### Dataset excerpts ###
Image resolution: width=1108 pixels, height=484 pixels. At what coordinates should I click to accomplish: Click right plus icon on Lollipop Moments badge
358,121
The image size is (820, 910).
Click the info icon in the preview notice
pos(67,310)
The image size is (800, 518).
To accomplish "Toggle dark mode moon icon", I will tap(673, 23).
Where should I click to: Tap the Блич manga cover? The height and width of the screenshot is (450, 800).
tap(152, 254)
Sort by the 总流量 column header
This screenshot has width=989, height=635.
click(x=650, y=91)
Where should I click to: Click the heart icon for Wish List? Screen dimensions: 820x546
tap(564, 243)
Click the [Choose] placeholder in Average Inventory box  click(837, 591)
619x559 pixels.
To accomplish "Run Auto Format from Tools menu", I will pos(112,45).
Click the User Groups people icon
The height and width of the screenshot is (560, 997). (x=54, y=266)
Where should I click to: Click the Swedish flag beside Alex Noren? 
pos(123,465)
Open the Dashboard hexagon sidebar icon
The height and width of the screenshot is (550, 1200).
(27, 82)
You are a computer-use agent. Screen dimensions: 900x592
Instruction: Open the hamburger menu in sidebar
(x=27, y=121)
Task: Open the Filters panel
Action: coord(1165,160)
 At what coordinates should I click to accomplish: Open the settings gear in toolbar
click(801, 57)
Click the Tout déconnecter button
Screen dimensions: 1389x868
###
Goal of the exercise: Copy every line above without changes.

Output below:
Image resolution: width=1108 pixels, height=484 pixels. At what coordinates should I click to accomplish: Click right plus icon on Lollipop Moments badge
358,121
The image size is (820, 910).
Click the info icon in the preview notice
pos(67,310)
The image size is (800, 518).
To accomplish "Toggle dark mode moon icon", I will tap(673, 23).
Where should I click to: Tap the Блич manga cover? The height and width of the screenshot is (450, 800).
tap(152, 254)
Sort by the 总流量 column header
This screenshot has width=989, height=635.
click(x=650, y=91)
Where should I click to: Click the heart icon for Wish List? Screen dimensions: 820x546
tap(564, 243)
Click the [Choose] placeholder in Average Inventory box  click(837, 591)
619x559 pixels.
To accomplish "Run Auto Format from Tools menu", I will pos(112,45).
Click the User Groups people icon
The height and width of the screenshot is (560, 997). (x=54, y=266)
Where should I click to: Click the Swedish flag beside Alex Noren? 
pos(123,465)
Open the Dashboard hexagon sidebar icon
The height and width of the screenshot is (550, 1200).
(27, 82)
You are a computer-use agent. Screen dimensions: 900x592
Instruction: Open the hamburger menu in sidebar
(x=27, y=121)
Task: Open the Filters panel
Action: coord(1165,160)
 At what coordinates should I click to accomplish: Open the settings gear in toolbar
click(801, 57)
Click the Tout déconnecter button
Screen dimensions: 1389x868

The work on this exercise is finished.